In other words, a trade war with China alone would have a minimal impact on U.S. solar manufacturing given its supply diversity today. To have a real impact on the solar industry, the Trump administration would have to start a trade war with all of Southeast Asia. And if that happened, the crossfire would hit nearly everything Americans buy -- not just solar -- creating very unpredictable and very unintended consequences for the solar industry.

Installers -- and U.S. jobs -- would take the brunt of solar tariffs

There's one area of the solar market that will see a negative impact in any trade war: Solar installations.

Installers who are buying components on the open market will undoubtedly face higher costs. However, the scale of the impact may be different depending on where you sit in the solar industry.

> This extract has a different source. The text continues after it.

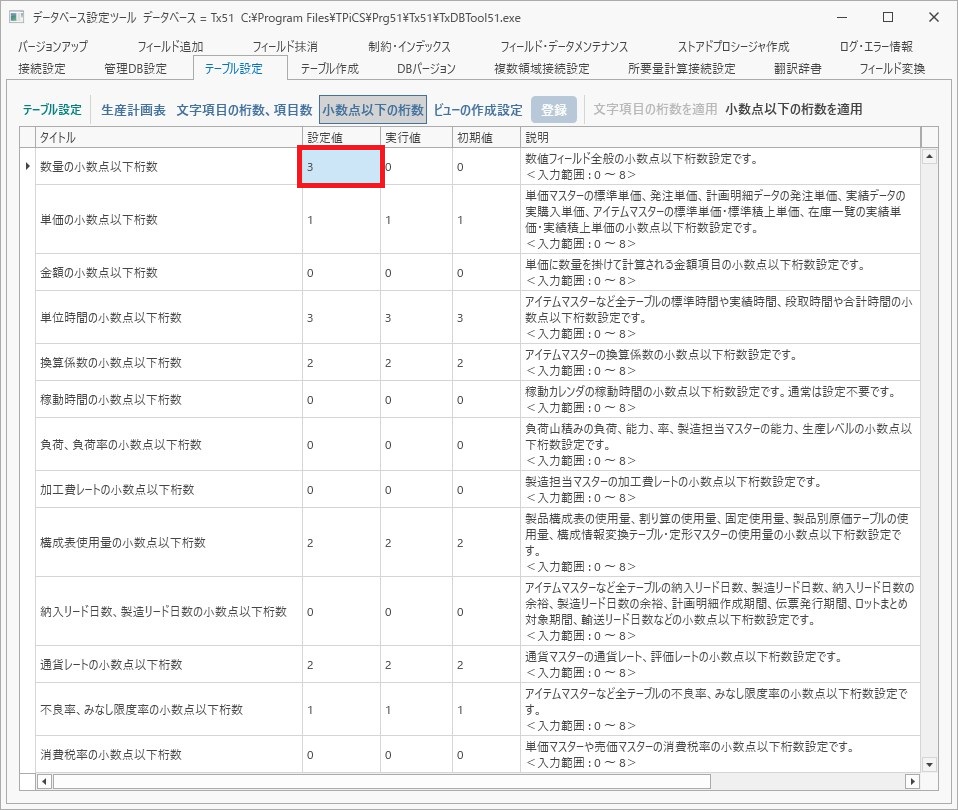Select the row indicator arrow for 数量の小数点以下桁数

[27, 166]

For residential systems, the impact of tariffs would be minimal because most costs are very local in nature. According to GTM Research's Solar Market Insight Q4 2016report, the average cost of a residential solar system was $2.98 per watt in Q3 2016 -- so the impact of a 25 percent tariff on solar modules alone would be fairly small at just 3 percent of the total installation cost. Tariffs on other components like inverters or mounting brackets may raise costs further, however.

The impact of tariffs would be more meaningful in the utility-scale sector. A $0.10 per watt increase in a fixed-tilt utility project that costs an average of $1.09 per watt would result in a 9 percent increase in costs. And that's not including any impact from tariffs on inverters, mounting structures, or any other balance-of-system components. This could have a material impact on installers in a low-margin environment. Some solar projects may not pencil out if costs increase by that much.

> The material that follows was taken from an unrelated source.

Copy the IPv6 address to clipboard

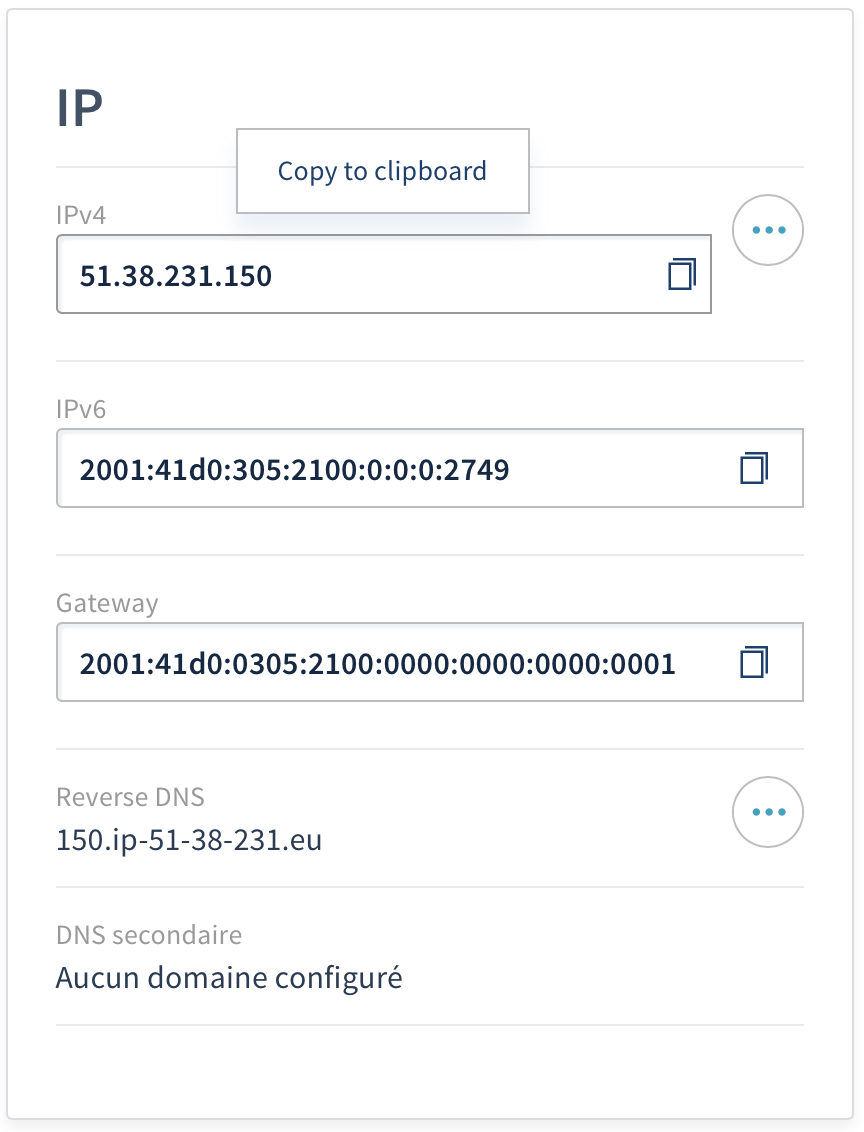(753, 468)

Tariffs would raise costs for companies installing solar at every scale, from residential rooftops to large utility projects, although the scale of the impact would depend on the scope of tariffs. Rising costs could mean less demand for solar energy at every level, which would also mean less work for installers themselves.

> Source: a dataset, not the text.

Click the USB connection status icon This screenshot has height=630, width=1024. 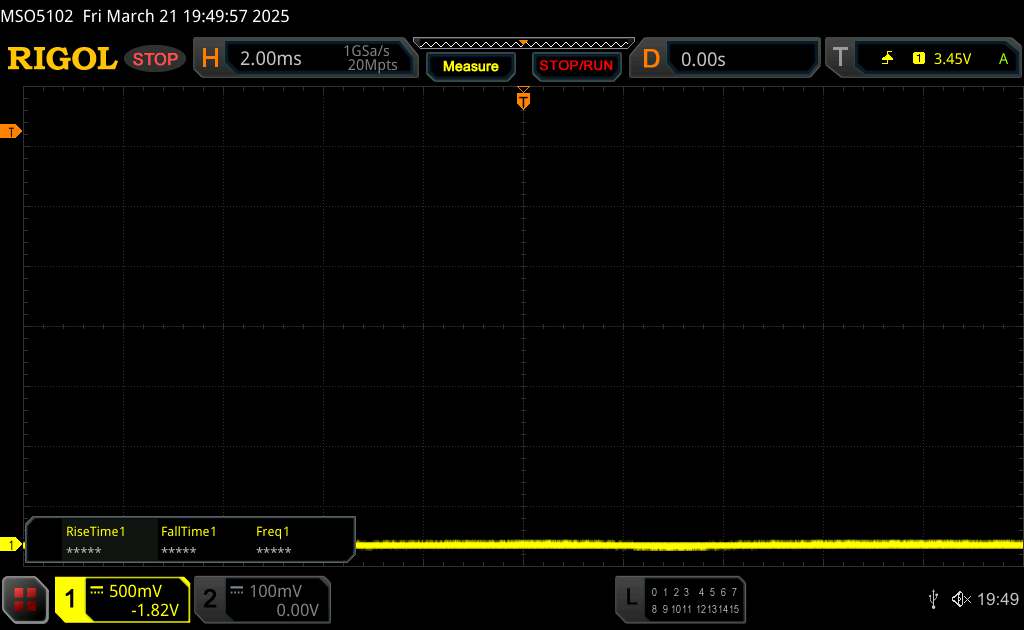point(933,599)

The Solar Foundation's National Solar Jobs Census for 2015 estimated that 119,931 workers held jobs installing solar, 57 percent of the 208,859 U.S. solar jobs documented by the organization that year. A reduction in solar energy's competitiveness could put those jobs at risk.

It's impossible to predict the exact impact of tariffs, given how fast costs change in the solar industry. Solar panel prices fell more than $0.10 per watt in the third quarter of 2016 alone -- so a tariff would likely have to be over 25 percent to make installers really worried. 

The solar industry of 2017 is diverse enough to handle one-off tariffs without too much adjustment. And if additional tariffs do come (which is still just speculation), the industry has adapted to bigger disruptions before.